Devlog #4: Hands-Free Conditioning Mode

by SkillTreq Team 3 min

What we worked on

Over the past two weeks, we focused on Phase 33: HIIT conditioning support and a hands-free workout mode. The goal was simple. Athletes doing conditioning circuits, timed holds, or HIIT intervals shouldn’t need to pick up their phone between sets.

This meant building several connected pieces: a wake lock system to keep the screen alive, audio cues to replace visual timer checks, new target metrics for conditioning equipment, and a hands-free runtime that ties it all together. We also backfilled the copenhagen plank into the calisthenics-intermediate skill library and spent a chunk of time hardening our CI/CD pipeline.

Why these changes

SkillTreq started as a calisthenics skill tracker, but real training programs mix skill work with conditioning. A typical session might include handstand practice followed by a circuit of airbike intervals. The app handled the skill work well. The conditioning part was awkward.

The core problem: during a timed hold or HIIT interval, you need to know when to start and stop without looking at your screen. That’s why we built audio signals first (Phase 33.4) before the hands-free runtime (Phase 33.6). The signals needed to work reliably before we could build a mode that depends on them.

We also added watts and kcal as target metrics (Phase 33.2). Conditioning exercises like the airbike have different success criteria than a planche hold. Instead of tracking seconds or reps, you’re targeting power output or energy expenditure. The new airbike skill and a dedicated conditioning category (Phase 33.3) gave us a real exercise to test these metrics against.

Hands-free mode itself landed in two parts. First, a toggle on plan day blocks (Phase 33.5) so you can mark specific training days as hands-free when building a plan. Then the runtime (Phase 33.6), which auto-advances through exercises using audio countdown cues instead of requiring a screen tap.

What we learned

Wake lock race conditions are real. Our initial implementation had a bug where releasing and re-acquiring the wake lock in quick succession could leave the screen lock in an undefined state. This happened when switching between exercises rapidly. The fix was to serialize lock requests and handle the case where a release completes after a new acquisition starts. We added unit tests for this specific race condition.

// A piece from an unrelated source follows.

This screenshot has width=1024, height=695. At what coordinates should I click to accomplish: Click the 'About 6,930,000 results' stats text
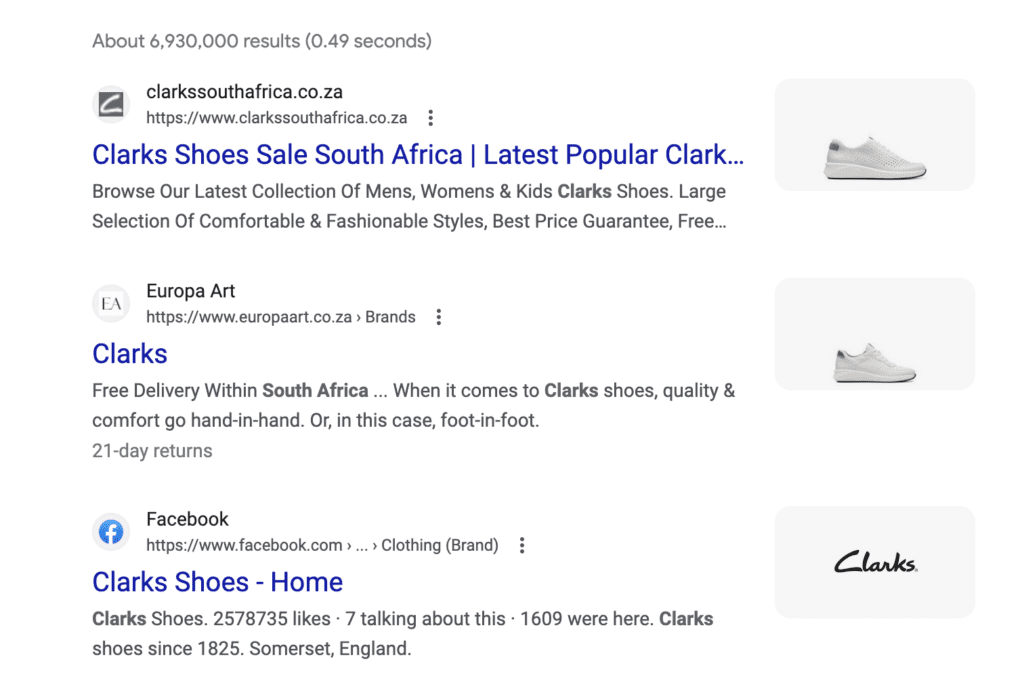click(261, 41)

Synthesized audio works better than recorded files here. We considered bundling recorded sound files for timer cues but went with Web Audio API synthesis instead. Five distinct cue types (start, stop, countdown tick, rest, complete), each generated at runtime. No audio files to load, no latency from network fetches, and the cues are distinct enough to recognize without looking at the screen.

CI deserves the same attention as product code. Seven of 27 commits in this period were CI fixes. Our Forgejo workflow for auto-creating PRs from dev to master kept failing silently. Adding debug output, fixing token permissions, and ensuring full git clones for the GitHub mirror push were each small fixes, but they blocked the entire deploy pipeline until resolved. The lesson: add error visibility to CI jobs from the start, not after the third silent failure.

What’s next

The training plan builder and calendar view are the next priority on the beta roadmap. With hands-free mode in place, the next step is making it easier to structure multi-day training plans that combine skill work and conditioning blocks. We’re also working toward the activity heatmap and personal records tracking before the beta milestone closes.